### SELECTION

━━━━━━━━━━━━━━━━━━━━

Octave was initially developed by John W Eaton and first released in 1993 (although early prototypes had already existed for a few years by then). It is named after Octave Levenspiel, a former professor of chemical engineering at Oregon State University who had taught Eaton.

1 Installing Octave

macOS

  • There’s no official installer for Octave on macOS but you can download it from the Octave.app project here
  • You can also download the latest version (ie the developer version) using Homebrew. Instructions are here

Ubuntu

On Ubuntu 22.04 you can run the following from the terminal:

$ sudo apt-get install octave

Don’t install from the Snap Store as this produces lots of warnings when you try to run it. For the record, installing from the Snap Store involves installing from the Ubuntu Software programme or from the terminal via the following command:

# Don't install this way
$ sudo snap install octave

Once installed, you can open Octave in interactive mode from the terminal with:

$ octave

This will also tell you what version you have but, for the record, this information can also be found by running:

$ octave --version

Exit this Octave interactive mode with:

exit()

━━━━━━━━━━━━━━━━━━━━

### SOURCE EXCERPT

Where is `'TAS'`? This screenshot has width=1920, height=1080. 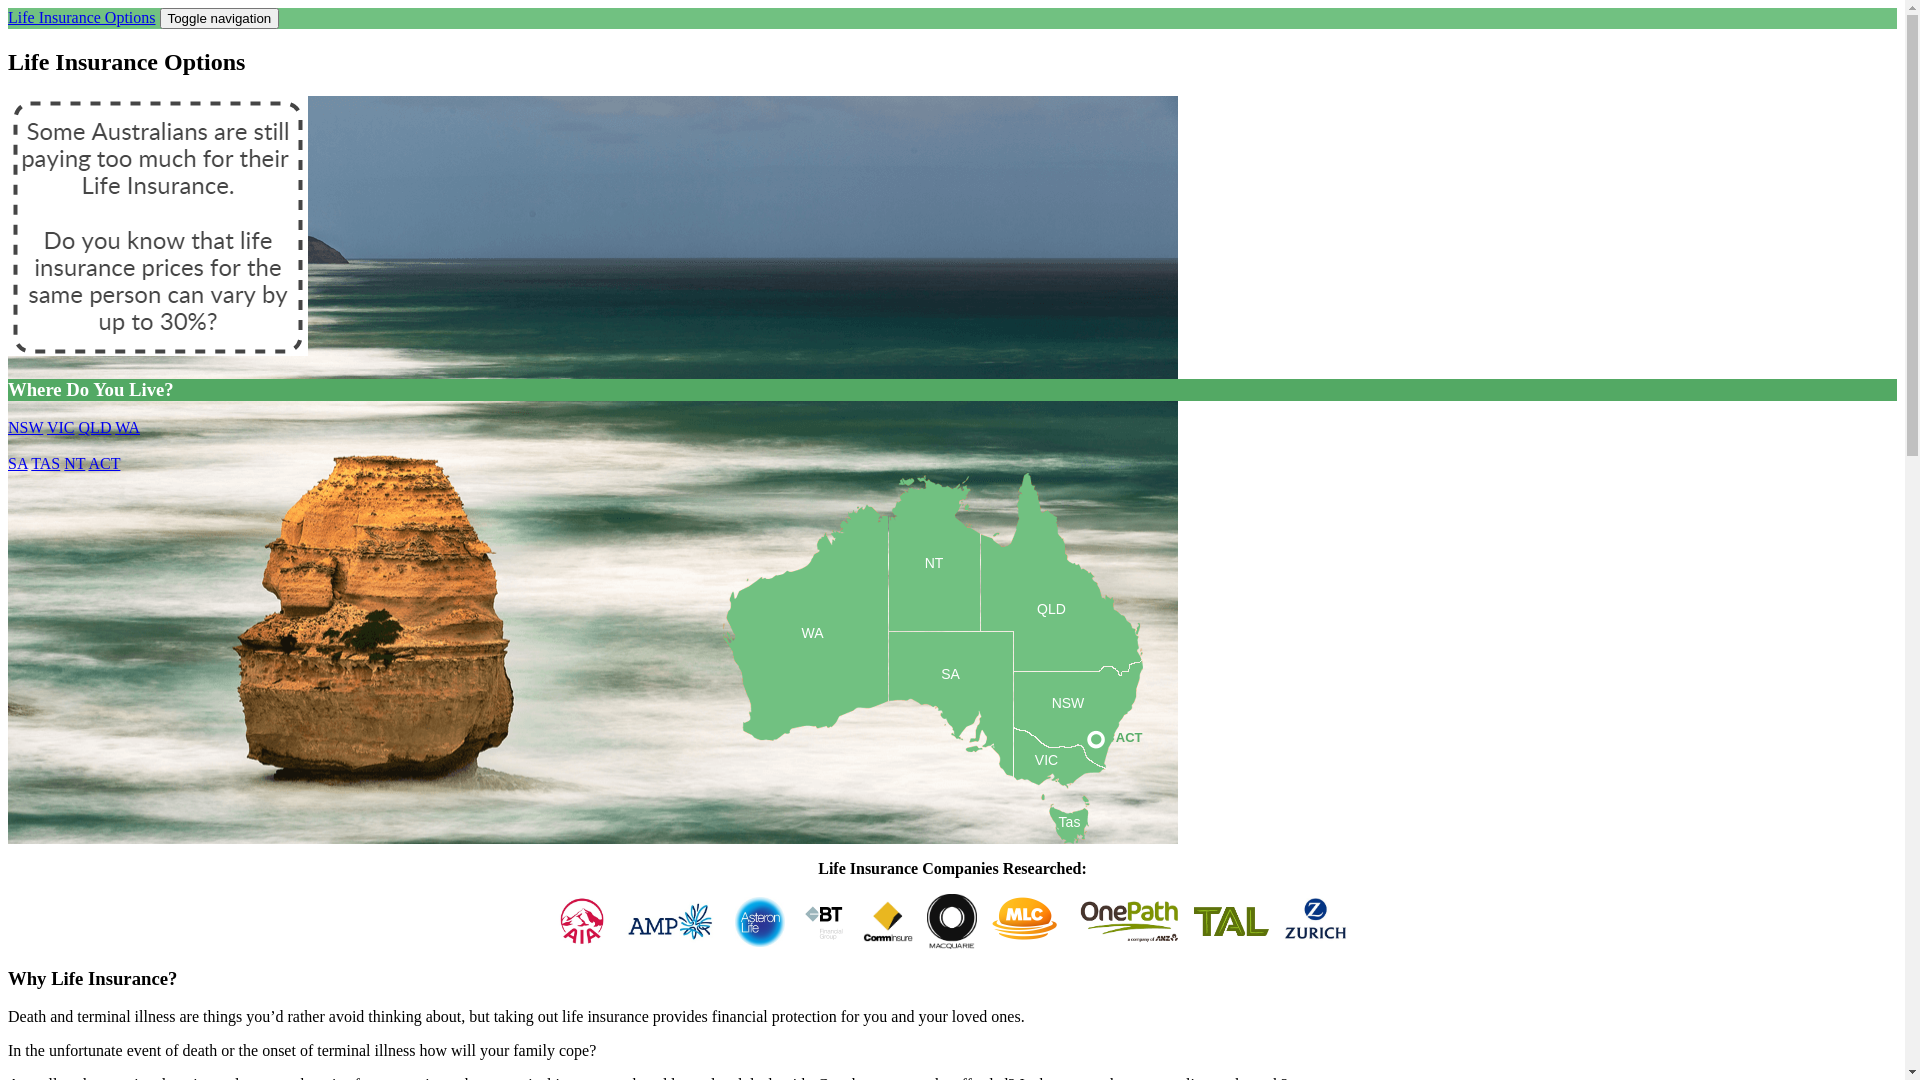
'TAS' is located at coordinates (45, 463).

━━━━━━━━━━━━━━━━━━━━

### EXERCISE GOAL
Return verbatim the portion of the Octave text starting at "Octave was initially" and ending at "had taught Eaton.".

### OUTPUT BELOW
Octave was initially developed by John W Eaton and first released in 1993 (although early prototypes had already existed for a few years by then). It is named after Octave Levenspiel, a former professor of chemical engineering at Oregon State University who had taught Eaton.